- **ZU ERLEDIGEN**
[1] Übersetze aus dem Text über Kurt Graf den Satz „Mehr als 15 Jahre bewirtschaftete er zusammen mit Ulrike Minkner den Hof «La Souriche» auf dem Mont Soleil.“ ins Englische.
[2] Welche zwei Passionen verband Kurt Graf laut dem Text über ihn bei seiner Arbeit?
[3] Kopiere aus dem Text über Kurt Graf den Abschnitt von „Freitag, 24 März“ bis einschließlich „und Wildtiere ab.“ Wort für Wort.

- **VORLIEGENDER TEXT**
..............................

Freitag, 24 März 2017

Kurt-GrafAm 3. Januar dieses Jahres ist der Landwirt und gelernte Industriefotograf Kurt Graf überraschend gestorben. Mehr als 15 Jahre bewirtschaftete er zusammen mit Ulrike Minkner den Hof «La Souriche» auf dem Mont Soleil. Bis 2013 produzierten sie mit Original-Braunvieh-Kühen Milch, seither hielten sie diese als Mutterkühe (vgl. dlz agrarmagazin 3/2015). Kurt Graf verband bei seiner Arbeit zwei Passionen: Die Haltung von Rindvieh und die Abbildung von Tieren. Und zwar bildete er Nutz- und Wildtiere ab.

..............................

- **DATEN**
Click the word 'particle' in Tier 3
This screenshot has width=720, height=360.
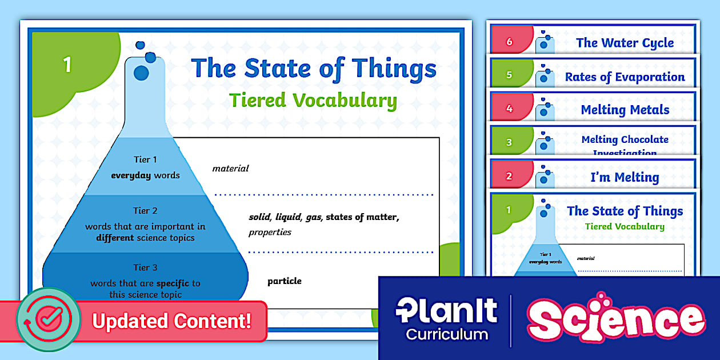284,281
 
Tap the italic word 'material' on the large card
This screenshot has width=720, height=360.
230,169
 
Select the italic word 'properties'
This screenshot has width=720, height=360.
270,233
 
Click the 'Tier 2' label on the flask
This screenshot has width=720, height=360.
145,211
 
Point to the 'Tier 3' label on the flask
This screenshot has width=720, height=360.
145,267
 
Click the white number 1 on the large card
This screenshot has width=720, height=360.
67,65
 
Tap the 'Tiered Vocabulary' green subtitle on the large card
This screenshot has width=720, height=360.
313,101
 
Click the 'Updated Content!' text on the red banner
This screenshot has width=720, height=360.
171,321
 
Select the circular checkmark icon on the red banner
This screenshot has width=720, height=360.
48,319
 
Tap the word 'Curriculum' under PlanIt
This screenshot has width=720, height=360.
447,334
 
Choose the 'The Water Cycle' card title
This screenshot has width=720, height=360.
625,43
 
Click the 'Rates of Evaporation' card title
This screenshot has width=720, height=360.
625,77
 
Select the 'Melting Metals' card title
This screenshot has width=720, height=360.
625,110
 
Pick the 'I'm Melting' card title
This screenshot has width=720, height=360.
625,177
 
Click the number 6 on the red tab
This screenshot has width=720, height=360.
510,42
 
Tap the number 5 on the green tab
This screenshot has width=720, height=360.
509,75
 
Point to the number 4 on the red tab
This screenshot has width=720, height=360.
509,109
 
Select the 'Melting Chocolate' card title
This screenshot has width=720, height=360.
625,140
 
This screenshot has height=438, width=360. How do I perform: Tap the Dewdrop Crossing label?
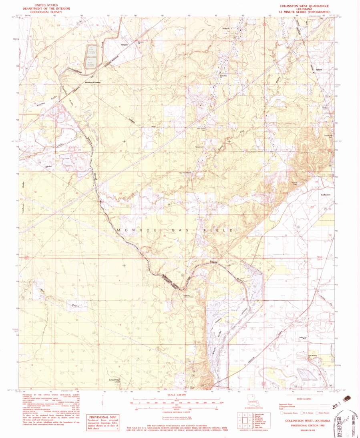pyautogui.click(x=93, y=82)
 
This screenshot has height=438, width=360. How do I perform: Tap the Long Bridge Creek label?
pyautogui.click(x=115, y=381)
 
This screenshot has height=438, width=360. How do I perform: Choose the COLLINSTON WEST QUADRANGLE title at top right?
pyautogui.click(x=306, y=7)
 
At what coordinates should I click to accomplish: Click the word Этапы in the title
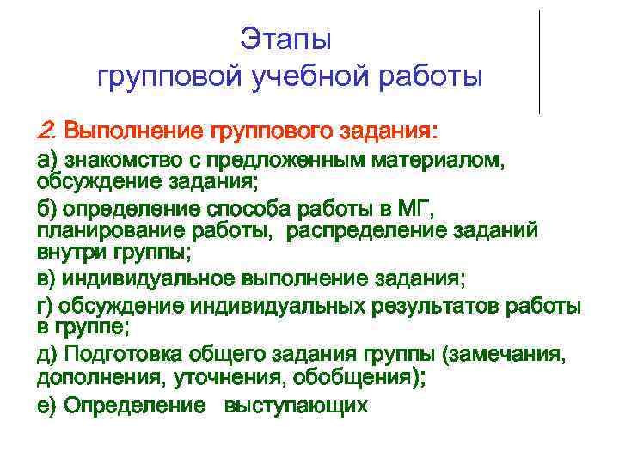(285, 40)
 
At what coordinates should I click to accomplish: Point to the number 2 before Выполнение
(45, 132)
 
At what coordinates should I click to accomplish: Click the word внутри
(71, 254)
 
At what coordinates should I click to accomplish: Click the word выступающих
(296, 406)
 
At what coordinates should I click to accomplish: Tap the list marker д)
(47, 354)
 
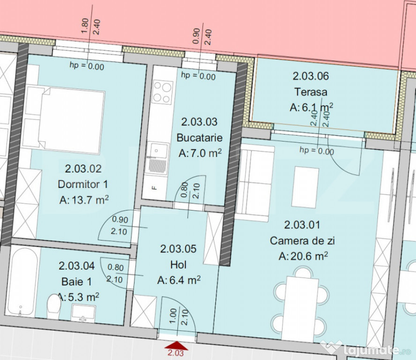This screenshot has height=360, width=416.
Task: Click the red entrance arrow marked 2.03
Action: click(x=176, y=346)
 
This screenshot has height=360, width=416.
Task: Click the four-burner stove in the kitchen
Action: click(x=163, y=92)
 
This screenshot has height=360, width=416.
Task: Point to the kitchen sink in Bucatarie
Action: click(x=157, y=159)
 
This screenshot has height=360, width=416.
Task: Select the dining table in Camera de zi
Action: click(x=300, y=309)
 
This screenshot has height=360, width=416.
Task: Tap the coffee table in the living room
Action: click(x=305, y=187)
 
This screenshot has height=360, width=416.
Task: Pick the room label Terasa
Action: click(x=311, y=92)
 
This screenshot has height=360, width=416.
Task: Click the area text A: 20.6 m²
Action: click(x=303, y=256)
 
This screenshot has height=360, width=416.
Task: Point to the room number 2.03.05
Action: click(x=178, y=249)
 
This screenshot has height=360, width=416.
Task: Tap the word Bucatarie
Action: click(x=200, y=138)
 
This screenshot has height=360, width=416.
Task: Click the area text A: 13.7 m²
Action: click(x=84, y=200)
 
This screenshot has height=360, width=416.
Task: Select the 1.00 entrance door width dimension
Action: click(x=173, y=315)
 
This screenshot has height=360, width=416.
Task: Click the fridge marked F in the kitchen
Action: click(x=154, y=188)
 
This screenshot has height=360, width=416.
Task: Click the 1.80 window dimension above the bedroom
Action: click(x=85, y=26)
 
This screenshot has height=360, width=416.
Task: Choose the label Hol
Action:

..............................

- **ANTWORTEN**
[1] For more than 15 years, he ran the farm «La Souriche» on Mont Soleil together with Ulrike Minkner.

[2] Die Haltung von Rindvieh und die Abbildung von Tieren.

[3]
Freitag, 24 März 2017

Kurt-GrafAm 3. Januar dieses Jahres ist der Landwirt und gelernte Industriefotograf Kurt Graf überraschend gestorben. Mehr als 15 Jahre bewirtschaftete er zusammen mit Ulrike Minkner den Hof «La Souriche» auf dem Mont Soleil. Bis 2013 produzierten sie mit Original-Braunvieh-Kühen Milch, seither hielten sie diese als Mutterkühe (vgl. dlz agrarmagazin 3/2015). Kurt Graf verband bei seiner Arbeit zwei Passionen: Die Haltung von Rindvieh und die Abbildung von Tieren. Und zwar bildete er Nutz- und Wildtiere ab.